Forty years ago, Cathy Scarms and her then husband, Marc Werner, started a boutique clothing shop in Westwood, CA specializing in handmade “kurtas” the loose collarless shirts and wide leg pants with a drawstring, made in the classic eastern Indian style. Cathy explains, “ We decided to make the kurtas because they were loose, comfortable clothes for meditation and fun to wear. We made them in bright paisley print colors. We came up with the name for the shop, ‘Designs Because of Sat Purush’ because we wanted it to have an East Indian name with spiritual overtones. Sat Purush means “Creator” or “Supreme Being” and since we believed (and I still do) in a higher power and followed an eastern philosophy, we thought it was the perfect name for the shop. The mid 60’s were the beginning of a spiritual growth in our country and our shop seemed to be the center for the L.A. area. Designs Because Sat Purush was not just a place to buy cool clothes but a place for people to come together and share ideas and philosophies.”
The store was featured in Look magazine, Life magazine and Women’s Wear Daily and Fashion Week. There was a parade of celebrities including George Harrison, the Monkees, The Byrds, Jim Morrison, Buddy Rich and his band, along with other movie & music industry people coming in and out of the boutique wanting their clothes as well as their huge handmade pillows.

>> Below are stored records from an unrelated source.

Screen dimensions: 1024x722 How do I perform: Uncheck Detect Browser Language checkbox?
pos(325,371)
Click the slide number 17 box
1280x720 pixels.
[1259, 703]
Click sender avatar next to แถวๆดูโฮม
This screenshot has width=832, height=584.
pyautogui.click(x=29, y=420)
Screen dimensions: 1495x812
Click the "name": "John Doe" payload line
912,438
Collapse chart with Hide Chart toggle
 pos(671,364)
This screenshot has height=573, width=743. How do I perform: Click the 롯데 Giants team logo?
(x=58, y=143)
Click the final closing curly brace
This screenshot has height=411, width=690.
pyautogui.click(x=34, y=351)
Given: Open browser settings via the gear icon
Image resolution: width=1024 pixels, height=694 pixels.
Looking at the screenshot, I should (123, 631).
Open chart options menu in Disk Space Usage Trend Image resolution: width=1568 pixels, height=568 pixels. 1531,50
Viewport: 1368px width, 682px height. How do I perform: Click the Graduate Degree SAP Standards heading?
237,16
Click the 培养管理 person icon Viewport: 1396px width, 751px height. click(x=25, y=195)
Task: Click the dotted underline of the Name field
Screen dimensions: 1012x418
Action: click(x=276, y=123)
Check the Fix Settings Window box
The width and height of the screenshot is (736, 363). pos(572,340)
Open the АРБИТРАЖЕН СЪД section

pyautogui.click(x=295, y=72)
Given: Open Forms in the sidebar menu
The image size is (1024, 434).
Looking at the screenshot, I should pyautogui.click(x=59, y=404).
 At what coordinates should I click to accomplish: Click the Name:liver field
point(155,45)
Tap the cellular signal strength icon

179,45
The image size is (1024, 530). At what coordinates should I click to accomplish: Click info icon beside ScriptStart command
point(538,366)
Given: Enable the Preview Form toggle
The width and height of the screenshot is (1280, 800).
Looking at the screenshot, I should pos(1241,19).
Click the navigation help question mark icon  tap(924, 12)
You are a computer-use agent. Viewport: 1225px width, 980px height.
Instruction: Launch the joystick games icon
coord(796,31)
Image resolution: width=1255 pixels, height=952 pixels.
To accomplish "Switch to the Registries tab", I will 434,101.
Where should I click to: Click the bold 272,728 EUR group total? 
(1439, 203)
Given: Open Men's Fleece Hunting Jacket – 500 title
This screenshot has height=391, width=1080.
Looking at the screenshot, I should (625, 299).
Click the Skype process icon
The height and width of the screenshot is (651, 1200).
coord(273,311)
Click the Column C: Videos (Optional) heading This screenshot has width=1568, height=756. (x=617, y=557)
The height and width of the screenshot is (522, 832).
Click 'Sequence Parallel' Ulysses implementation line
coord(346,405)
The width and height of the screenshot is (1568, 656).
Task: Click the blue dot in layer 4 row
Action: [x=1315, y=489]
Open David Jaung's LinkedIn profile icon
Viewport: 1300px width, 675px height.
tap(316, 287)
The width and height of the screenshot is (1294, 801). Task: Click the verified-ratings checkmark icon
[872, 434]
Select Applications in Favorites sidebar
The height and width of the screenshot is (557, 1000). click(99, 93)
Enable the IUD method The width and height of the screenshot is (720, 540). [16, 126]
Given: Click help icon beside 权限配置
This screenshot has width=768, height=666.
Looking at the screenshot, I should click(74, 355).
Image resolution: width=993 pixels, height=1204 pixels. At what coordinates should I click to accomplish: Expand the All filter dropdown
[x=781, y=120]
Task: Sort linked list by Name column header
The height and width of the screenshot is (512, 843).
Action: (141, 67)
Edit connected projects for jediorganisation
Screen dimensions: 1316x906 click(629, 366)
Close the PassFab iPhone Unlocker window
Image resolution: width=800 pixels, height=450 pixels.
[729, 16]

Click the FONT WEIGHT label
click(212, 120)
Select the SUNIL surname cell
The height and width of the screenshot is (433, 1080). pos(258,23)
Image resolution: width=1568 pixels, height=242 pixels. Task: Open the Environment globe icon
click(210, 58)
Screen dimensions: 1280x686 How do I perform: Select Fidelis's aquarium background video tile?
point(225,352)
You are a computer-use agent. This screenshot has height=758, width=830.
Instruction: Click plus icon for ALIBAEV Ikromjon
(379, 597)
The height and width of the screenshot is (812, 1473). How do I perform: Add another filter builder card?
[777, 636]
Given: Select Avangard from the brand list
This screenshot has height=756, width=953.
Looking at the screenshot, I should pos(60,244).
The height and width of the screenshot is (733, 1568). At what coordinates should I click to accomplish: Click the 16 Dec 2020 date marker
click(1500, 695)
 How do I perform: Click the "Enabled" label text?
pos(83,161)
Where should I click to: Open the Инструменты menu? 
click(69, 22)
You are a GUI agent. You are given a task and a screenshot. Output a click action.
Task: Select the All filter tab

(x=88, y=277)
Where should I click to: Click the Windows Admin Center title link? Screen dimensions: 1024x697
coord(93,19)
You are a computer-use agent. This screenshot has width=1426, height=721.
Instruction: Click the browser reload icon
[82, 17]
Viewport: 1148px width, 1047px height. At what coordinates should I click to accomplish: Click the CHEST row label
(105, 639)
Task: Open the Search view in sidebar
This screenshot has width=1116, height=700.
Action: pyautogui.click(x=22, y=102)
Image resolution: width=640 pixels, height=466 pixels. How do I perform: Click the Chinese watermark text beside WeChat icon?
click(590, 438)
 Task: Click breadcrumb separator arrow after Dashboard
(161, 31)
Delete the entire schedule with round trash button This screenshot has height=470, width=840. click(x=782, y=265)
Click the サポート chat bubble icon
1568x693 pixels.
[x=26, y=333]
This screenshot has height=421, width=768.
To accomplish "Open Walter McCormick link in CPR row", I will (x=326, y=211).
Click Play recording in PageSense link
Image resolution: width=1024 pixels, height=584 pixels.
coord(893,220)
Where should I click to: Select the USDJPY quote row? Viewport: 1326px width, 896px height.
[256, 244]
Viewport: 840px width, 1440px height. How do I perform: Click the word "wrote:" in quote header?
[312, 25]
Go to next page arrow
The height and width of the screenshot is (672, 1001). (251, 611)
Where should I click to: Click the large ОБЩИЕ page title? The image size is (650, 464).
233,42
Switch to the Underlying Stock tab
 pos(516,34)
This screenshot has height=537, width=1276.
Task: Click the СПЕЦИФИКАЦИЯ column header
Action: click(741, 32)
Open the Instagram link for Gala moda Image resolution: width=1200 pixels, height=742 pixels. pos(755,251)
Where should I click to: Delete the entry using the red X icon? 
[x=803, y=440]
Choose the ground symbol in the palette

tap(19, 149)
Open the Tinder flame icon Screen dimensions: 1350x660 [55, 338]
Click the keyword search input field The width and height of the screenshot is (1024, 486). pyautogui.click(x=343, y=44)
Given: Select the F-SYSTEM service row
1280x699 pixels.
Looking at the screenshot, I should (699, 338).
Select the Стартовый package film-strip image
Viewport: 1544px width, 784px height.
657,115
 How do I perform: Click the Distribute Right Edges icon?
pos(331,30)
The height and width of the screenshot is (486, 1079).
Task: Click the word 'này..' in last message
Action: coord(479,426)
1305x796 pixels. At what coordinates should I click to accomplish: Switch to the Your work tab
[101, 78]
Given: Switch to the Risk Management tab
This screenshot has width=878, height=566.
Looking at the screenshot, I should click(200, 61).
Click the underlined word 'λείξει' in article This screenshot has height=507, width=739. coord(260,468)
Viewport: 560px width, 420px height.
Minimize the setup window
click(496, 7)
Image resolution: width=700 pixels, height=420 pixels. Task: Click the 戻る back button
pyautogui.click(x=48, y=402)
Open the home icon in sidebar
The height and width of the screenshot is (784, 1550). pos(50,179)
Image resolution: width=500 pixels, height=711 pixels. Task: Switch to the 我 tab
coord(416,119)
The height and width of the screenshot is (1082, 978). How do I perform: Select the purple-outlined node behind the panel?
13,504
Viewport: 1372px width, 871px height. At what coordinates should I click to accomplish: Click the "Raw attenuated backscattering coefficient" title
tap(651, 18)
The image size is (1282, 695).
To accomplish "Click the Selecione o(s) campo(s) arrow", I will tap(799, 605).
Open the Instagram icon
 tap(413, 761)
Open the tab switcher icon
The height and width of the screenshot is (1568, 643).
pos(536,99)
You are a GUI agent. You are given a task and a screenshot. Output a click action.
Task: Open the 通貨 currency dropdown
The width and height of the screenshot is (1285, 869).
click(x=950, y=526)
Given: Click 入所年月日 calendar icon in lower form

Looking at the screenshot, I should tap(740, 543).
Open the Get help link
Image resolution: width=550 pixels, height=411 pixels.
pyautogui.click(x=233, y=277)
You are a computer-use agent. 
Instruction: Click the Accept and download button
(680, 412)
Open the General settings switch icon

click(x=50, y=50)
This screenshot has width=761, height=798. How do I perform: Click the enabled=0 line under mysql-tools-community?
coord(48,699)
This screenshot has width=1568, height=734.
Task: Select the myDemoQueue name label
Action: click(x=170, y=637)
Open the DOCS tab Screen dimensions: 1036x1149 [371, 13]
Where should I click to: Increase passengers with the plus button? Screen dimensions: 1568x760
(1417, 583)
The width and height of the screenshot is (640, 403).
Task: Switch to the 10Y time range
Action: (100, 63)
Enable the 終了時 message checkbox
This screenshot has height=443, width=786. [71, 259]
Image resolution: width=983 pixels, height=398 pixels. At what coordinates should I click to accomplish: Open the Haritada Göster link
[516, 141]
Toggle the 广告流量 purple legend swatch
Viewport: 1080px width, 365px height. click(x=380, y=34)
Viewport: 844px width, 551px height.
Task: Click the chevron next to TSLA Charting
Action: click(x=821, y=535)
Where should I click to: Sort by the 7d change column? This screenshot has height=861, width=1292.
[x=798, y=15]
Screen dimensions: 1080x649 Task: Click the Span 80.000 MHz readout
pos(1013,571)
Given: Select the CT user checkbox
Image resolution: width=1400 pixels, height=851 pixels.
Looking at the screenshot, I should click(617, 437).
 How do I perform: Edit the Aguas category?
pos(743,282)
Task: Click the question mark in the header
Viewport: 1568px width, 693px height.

One hugely popular band, The Strawberry Alarm Clock wore kurtas made by Cathy and her store during all of their performances, including their first TV appearance on American Band Stand and movies “Psych” starring Jack Nicholson and “Beyond Valley of the Dolls.” The band relied on Cathy’s store to produce their entire stage wardrobe and even shot their album cover photo at DBofSP. Author Michael Ochs featured the photo in his best selling book, “1000 Record Covers.” The outfits were a pinnacle in the Strawberry Alarm Clock’s initial recognition and to this day the band and the clothes are intertwined.
Fast Forward (OK, not so fast forward) to 2007…
Cathy Scarms gets a call from a reunited Strawberry Alarm Clock. “We’re back together and performing live, and we need kurtas!” After giving it some thought, Cathy decided it could be done and also that it would be fun. “I started making the patterns from scratch, searching for the right fabrics and sewing from my home. I’ve come full circle forty years later.” In September of 2007 the Strawberry Alarm Clock performed in a musical in San Diego called Love In: A Musical Celebration, a theatrical performance of the music of 1967. At that show and from the stage the band publicly acknowledged how Cathy and her clothes played an important role in the success of the band.
With renewed interest in her handmade kurtas, Cathy Scarms has created a Web site and is accepting orders online. She says, “I think people are looking for fun, comfortable clothes. The spiritual growth in this country is reemerging and people are seeking that calming and comfortable feeling. The time is ripe for the kurta to make a comeback!”